There's no doubt whatever that the brain-damage cases handling the Democratic campaign back then erred about as badly as one car err by not counter-punching, hard and often, over such scurrilous lies. But the Republicans counted, as they typically do, on all the delicate flowers wilting at the very idea of tough infighting. Truly, however cliche it is to say, they snatched defeat from the jaws of victory. So it would be nice, even though meaningless today (except to the Paralyzed Veterans of America, who would receive the million from Kerry), to finally stomp on those cockroaches.

I'm Feeling Rather . . . Steady

In The New York Times, Jim Holt ponders on "panpsychism", which holds that mind, in some form or degree, inheres in everything in the cosmos. The piece is entitled "Mind of a Rock", despite having no references whatever in it to George Bush.

Howdy, Mitch. Howdy, Harry. Bye, Mitch. Bye, Harry.

Senate majority leader Harry Reid has invoked a neat parliamentary sleight by which the United States Senate will not adjourn over the usual year-end holiday gap, but will have "pro forma" sessions.
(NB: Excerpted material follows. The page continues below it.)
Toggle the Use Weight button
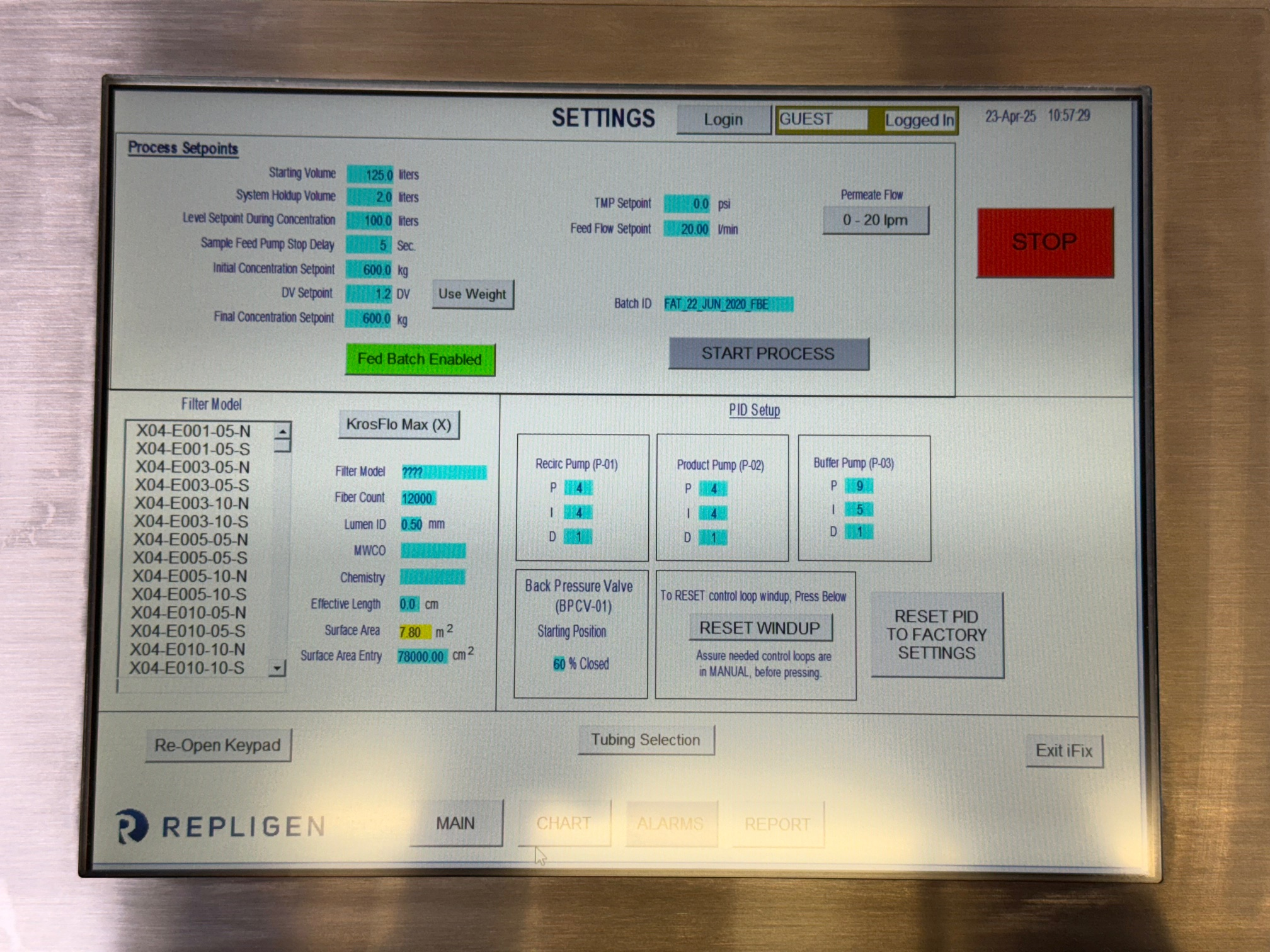The image size is (1270, 952). 472,294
Congressional rules allow for the Senate to be adjourned for three full days without being considered in recess; Reid set a schedule of pro forma sessions on Tuesday and Friday next week, and then on Nov. 27 and Nov. 29. (The Senate will then return Dec. 3 for full legislative sessions, after which it is expected to adjourn a few days before Christmas until mid-January--but Reid is threatening to hold further pro forma sessions throughout the holiday season.)

So what is a "pro forma" session, and why? What is amusing: a few senators--perhaps even just a Democrat and a Republican, briefly open the chamber "for debate"--after, say, 10 minutes of which, if that, doubtless everyone goes back home. Why is less amusing. So long as the Senate is even nominally in session, King George cannot make any more of his notorious "recess appointments", the placing of a nominee with the proverbial snowball's chance of getting approved by the Senate into office without any approval process, the appointee then getting to sit in office for the remainder of King George's reign--as with the placing of Charles W. Pickering, Sr. on the Fifth Circuit Court of Appeals in early 2004 despite his having been bounced, with cause, twice before by the Senate.